Dataset items
::::

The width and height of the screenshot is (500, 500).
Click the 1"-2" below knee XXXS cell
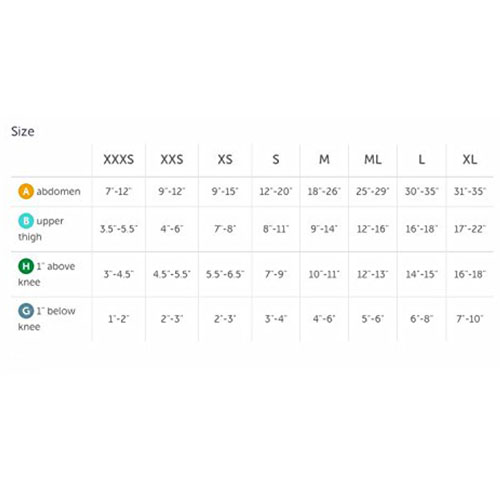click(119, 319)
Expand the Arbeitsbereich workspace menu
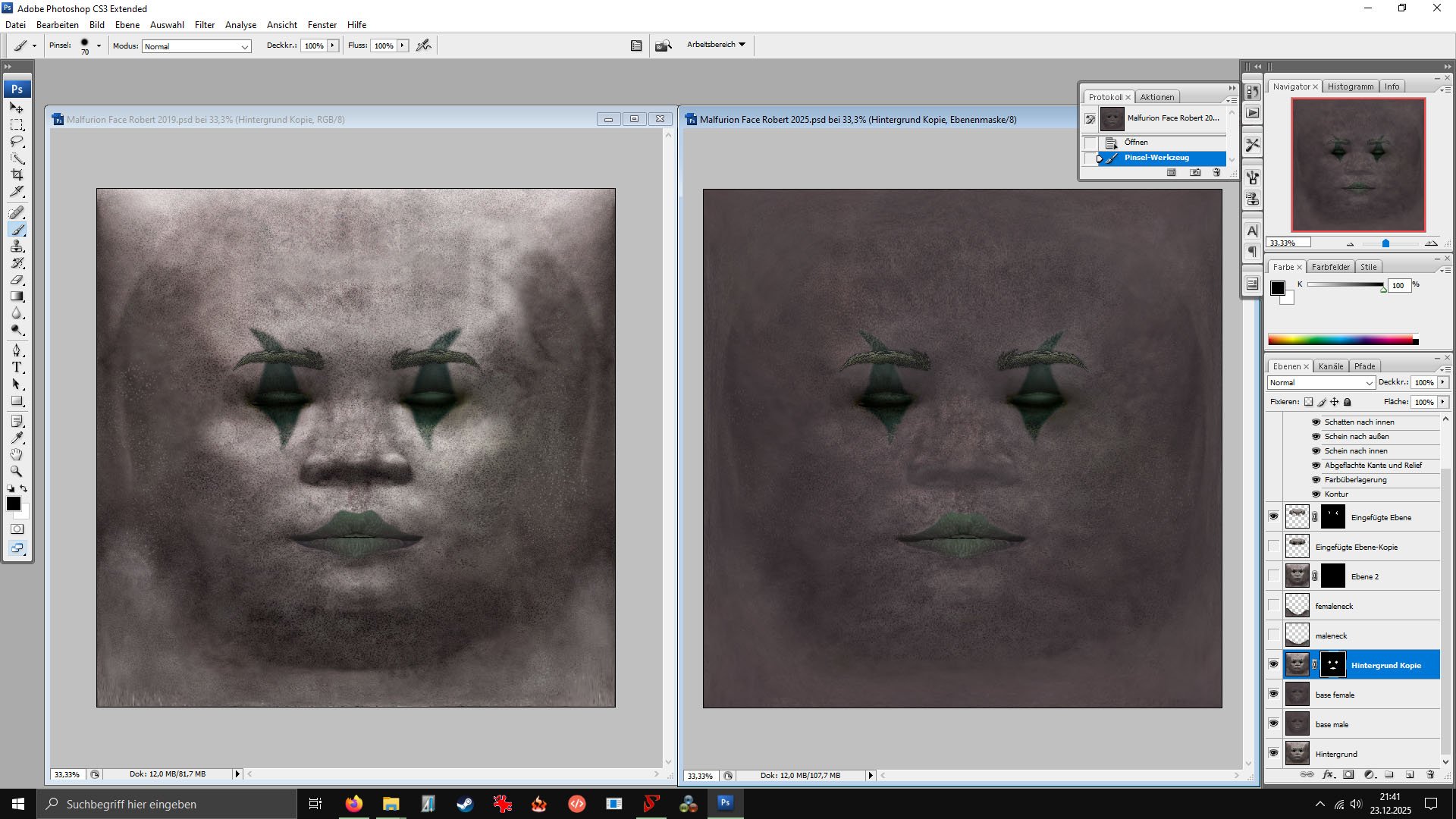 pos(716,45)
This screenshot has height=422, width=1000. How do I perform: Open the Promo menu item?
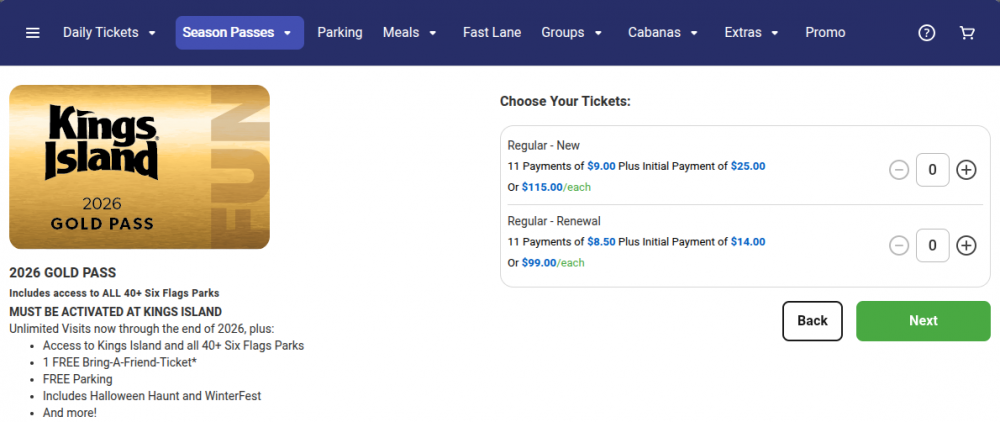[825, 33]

::::

What is asked.
Please rewrite the material above, replacing "screenshot" with "image" wherever it occurs and keeping everything else the same. Leave the pictures out of your version.

Result of this task.
The width and height of the image is (500, 500).
Click the 1"-2" below knee XXXS cell
click(119, 319)
Expand the Arbeitsbereich workspace menu
 pos(716,45)
This image has height=422, width=1000. How do I perform: Open the Promo menu item?
[825, 33]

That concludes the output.